When you reach the line containing "The height and width of the screenshot is (559, 850)." in the data below, begin returning lines exactly as written, and stop once the line containing "642x442 pixels." has been returned.

--

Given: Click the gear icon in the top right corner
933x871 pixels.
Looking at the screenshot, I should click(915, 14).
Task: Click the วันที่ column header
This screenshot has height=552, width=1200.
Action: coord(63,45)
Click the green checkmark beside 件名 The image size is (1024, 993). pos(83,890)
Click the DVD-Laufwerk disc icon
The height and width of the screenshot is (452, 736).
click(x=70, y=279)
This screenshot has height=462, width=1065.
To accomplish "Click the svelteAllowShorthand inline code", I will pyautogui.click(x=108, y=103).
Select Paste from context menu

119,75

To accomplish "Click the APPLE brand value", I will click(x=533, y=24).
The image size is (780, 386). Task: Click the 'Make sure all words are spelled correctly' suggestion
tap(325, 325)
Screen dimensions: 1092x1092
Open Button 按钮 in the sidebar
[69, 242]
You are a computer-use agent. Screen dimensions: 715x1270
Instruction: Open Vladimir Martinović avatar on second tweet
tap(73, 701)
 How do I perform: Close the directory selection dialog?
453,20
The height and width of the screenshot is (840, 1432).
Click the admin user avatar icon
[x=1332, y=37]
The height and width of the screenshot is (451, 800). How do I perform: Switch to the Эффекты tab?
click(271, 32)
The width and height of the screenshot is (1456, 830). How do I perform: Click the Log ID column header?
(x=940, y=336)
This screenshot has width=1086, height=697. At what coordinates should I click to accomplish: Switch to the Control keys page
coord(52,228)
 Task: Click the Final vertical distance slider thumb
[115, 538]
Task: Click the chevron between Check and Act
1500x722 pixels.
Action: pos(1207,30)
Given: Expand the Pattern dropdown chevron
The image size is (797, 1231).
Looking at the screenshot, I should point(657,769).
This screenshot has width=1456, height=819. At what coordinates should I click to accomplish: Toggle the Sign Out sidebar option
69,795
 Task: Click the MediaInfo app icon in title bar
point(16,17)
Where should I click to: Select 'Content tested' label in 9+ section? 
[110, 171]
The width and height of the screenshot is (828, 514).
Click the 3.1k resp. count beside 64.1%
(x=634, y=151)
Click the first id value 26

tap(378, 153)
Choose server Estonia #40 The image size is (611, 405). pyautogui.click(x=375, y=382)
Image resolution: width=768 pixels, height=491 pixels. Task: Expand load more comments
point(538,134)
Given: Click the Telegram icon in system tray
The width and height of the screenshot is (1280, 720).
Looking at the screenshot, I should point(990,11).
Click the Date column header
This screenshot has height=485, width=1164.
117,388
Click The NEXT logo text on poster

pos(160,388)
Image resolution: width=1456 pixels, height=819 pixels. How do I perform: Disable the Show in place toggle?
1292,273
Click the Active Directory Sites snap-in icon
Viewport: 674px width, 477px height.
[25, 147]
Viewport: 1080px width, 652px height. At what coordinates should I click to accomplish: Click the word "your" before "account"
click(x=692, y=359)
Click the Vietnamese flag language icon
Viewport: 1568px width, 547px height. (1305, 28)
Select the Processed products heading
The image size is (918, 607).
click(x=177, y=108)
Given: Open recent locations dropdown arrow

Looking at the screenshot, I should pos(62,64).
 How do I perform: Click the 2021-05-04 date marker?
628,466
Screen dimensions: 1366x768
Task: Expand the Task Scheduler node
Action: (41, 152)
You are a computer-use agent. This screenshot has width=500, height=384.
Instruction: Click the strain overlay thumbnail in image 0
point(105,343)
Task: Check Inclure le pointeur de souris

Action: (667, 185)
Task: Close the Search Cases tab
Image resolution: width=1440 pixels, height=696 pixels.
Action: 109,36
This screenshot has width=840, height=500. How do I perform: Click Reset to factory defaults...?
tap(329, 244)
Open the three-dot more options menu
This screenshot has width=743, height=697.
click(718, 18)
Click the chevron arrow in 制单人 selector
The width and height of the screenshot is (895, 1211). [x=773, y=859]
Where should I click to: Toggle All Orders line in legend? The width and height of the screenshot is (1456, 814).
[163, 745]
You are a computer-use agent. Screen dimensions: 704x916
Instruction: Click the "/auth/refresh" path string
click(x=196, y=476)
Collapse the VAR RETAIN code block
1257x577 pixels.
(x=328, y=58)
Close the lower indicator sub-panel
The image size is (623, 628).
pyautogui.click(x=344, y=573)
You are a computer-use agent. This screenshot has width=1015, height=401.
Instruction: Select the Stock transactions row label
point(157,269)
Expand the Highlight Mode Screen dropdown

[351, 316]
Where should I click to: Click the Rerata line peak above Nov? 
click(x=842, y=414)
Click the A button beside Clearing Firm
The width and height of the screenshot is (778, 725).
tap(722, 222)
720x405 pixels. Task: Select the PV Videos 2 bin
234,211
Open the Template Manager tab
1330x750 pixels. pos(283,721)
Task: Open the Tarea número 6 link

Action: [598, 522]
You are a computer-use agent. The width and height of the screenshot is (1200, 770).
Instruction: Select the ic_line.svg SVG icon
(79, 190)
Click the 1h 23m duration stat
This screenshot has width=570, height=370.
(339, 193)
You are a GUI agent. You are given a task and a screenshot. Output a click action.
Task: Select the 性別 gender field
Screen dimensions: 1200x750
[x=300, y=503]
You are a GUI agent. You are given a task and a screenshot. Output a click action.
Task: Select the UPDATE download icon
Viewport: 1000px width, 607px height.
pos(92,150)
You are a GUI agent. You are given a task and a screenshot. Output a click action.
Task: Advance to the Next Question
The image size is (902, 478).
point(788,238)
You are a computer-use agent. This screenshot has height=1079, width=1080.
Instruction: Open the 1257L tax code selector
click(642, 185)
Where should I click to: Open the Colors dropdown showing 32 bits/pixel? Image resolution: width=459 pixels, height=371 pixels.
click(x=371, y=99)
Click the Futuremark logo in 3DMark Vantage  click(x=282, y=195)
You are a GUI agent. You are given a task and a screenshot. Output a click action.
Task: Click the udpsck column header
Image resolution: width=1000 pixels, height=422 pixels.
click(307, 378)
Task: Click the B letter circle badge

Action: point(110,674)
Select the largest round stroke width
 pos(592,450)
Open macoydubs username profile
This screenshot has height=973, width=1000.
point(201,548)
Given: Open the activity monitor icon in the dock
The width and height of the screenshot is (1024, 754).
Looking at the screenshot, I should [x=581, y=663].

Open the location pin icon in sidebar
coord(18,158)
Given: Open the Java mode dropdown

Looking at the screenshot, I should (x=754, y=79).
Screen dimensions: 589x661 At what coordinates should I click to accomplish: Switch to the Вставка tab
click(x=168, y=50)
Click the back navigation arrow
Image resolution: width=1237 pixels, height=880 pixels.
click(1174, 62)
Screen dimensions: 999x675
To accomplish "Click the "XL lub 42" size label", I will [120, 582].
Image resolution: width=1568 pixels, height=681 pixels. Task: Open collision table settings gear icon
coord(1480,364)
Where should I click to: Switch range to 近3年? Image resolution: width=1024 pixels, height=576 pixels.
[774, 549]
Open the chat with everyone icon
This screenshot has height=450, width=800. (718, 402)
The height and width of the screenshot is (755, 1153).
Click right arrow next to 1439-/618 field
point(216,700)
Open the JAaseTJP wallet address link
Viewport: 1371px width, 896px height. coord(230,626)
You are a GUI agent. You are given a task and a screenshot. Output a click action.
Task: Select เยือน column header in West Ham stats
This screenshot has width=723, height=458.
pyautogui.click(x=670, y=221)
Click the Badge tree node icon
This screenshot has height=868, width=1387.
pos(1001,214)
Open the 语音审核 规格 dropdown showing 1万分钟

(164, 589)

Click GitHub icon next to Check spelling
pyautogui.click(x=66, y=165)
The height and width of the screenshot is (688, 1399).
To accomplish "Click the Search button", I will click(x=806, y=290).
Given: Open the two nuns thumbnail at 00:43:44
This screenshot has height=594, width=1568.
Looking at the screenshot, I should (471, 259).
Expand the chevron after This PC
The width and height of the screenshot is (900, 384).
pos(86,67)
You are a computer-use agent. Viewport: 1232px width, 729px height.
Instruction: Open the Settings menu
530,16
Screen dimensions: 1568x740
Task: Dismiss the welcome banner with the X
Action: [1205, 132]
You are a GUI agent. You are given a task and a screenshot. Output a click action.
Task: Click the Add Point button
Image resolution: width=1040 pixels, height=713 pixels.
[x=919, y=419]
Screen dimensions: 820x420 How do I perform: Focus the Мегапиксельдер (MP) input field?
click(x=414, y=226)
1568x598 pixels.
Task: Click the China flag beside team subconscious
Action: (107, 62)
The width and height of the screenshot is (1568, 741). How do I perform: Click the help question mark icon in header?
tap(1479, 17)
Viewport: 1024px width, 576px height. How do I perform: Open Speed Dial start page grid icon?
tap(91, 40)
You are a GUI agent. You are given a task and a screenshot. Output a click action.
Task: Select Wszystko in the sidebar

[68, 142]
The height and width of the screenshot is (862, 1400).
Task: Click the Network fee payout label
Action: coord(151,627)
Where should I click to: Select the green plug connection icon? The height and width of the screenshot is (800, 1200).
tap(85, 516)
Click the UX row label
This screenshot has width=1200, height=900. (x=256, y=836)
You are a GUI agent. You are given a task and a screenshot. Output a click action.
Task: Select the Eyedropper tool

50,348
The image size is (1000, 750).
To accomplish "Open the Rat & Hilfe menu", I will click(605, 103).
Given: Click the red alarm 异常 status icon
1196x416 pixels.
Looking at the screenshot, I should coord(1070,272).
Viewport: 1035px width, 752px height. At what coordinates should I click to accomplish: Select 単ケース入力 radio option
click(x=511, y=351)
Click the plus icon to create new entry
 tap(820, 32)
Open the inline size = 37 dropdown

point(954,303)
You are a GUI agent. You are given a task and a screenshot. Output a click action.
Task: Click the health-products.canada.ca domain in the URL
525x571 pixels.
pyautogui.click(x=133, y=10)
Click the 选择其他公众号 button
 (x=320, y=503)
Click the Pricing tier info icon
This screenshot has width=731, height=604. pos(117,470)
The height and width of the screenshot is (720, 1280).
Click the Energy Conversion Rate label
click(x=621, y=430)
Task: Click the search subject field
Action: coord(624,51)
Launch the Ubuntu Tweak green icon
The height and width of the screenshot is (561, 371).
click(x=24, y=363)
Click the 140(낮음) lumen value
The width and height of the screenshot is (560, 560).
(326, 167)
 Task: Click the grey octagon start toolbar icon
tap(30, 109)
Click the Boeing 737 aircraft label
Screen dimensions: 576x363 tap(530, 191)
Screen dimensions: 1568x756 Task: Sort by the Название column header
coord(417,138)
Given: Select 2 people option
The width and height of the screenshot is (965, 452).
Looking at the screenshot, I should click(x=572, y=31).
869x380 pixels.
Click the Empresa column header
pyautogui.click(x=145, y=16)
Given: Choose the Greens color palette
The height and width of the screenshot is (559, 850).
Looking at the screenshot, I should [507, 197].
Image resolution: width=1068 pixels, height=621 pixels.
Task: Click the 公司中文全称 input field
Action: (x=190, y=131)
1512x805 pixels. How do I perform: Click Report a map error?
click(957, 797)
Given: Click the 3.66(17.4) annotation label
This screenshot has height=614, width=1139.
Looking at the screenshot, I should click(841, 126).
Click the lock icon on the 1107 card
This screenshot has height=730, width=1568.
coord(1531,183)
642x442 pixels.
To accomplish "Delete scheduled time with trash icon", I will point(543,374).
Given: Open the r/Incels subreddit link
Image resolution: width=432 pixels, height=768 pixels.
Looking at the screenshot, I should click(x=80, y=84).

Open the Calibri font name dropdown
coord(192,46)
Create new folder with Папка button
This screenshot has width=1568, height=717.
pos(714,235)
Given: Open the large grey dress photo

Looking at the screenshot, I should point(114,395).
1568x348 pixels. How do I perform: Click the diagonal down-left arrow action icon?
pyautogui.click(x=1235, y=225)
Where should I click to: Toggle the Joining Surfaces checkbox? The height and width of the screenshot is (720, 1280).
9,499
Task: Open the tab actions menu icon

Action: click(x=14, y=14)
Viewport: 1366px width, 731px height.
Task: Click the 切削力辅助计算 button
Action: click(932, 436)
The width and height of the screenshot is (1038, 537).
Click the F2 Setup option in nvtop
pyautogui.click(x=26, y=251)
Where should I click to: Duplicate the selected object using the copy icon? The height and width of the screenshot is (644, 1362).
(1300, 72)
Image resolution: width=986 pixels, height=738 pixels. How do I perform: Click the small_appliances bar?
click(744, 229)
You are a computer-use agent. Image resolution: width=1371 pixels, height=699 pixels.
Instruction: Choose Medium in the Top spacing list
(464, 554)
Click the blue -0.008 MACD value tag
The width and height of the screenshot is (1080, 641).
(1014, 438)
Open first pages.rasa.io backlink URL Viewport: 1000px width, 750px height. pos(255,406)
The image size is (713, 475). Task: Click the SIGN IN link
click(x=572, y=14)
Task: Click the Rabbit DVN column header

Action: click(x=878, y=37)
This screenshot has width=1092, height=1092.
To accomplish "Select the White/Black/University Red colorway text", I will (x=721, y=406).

--

RESPONSE BOX>
The height and width of the screenshot is (559, 850).
Looking at the screenshot, I should [507, 197].
Image resolution: width=1068 pixels, height=621 pixels.
Task: Click the 公司中文全称 input field
Action: (x=190, y=131)
1512x805 pixels. How do I perform: Click Report a map error?
click(957, 797)
Given: Click the 3.66(17.4) annotation label
This screenshot has height=614, width=1139.
Looking at the screenshot, I should click(841, 126).
Click the lock icon on the 1107 card
This screenshot has height=730, width=1568.
coord(1531,183)
642x442 pixels.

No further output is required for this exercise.